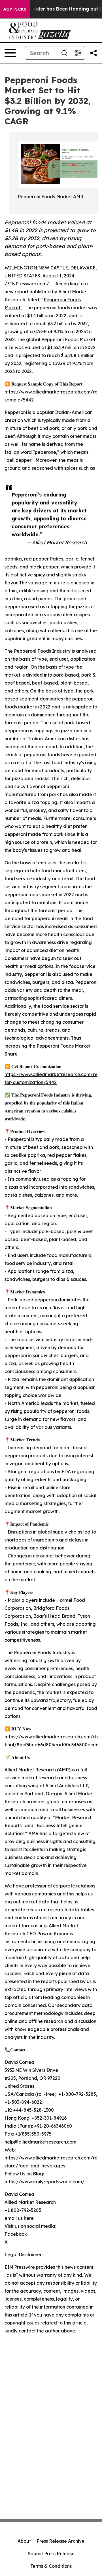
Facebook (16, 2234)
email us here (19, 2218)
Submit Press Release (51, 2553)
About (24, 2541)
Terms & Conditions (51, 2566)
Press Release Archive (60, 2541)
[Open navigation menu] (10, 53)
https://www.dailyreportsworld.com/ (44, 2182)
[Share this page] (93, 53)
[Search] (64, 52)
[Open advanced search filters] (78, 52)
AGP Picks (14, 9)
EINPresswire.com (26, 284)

...

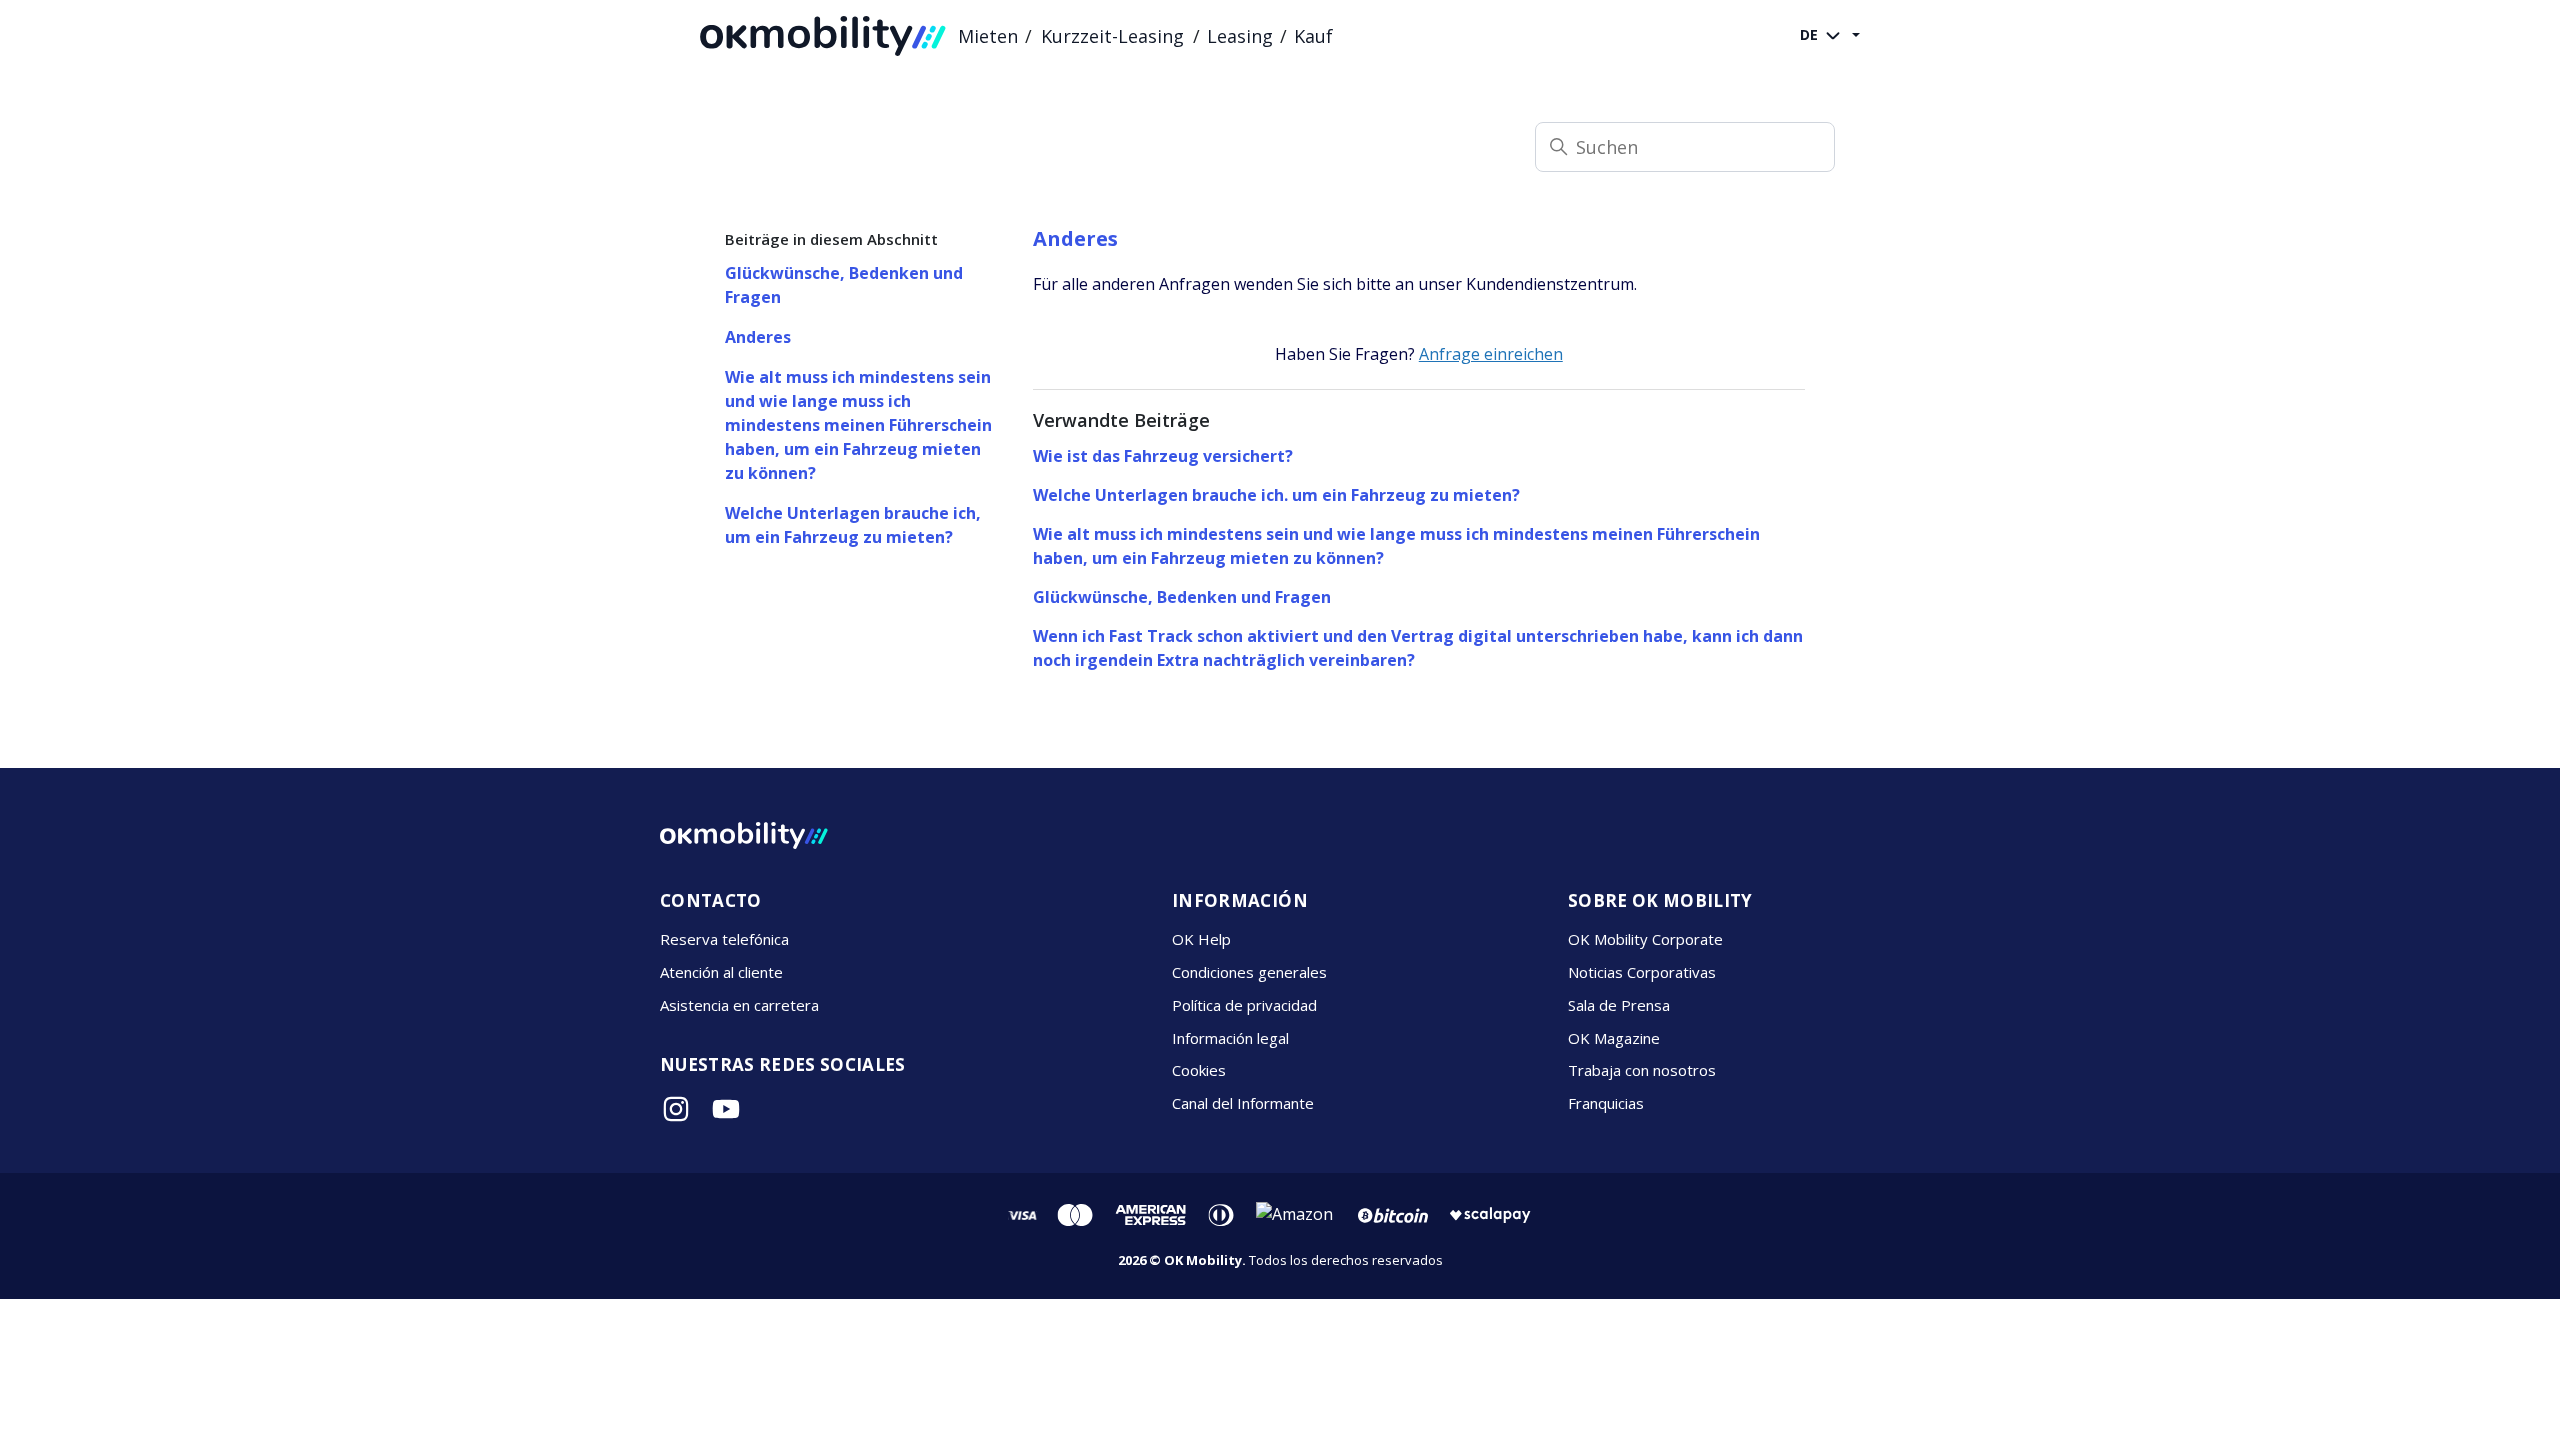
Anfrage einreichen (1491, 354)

* [Work item]
From the listing above, return the lines starting at the one with "Terms & Conditions (51, 2566)" and ending at the one with "EINPresswire.com (26, 284)", both kept, exactly as they appear and nothing more.

* [Answer]
Terms & Conditions (51, 2566)
Press Release Archive (60, 2541)
[Open navigation menu] (10, 53)
https://www.dailyreportsworld.com/ (44, 2182)
[Share this page] (93, 53)
[Search] (64, 52)
[Open advanced search filters] (78, 52)
AGP Picks (14, 9)
EINPresswire.com (26, 284)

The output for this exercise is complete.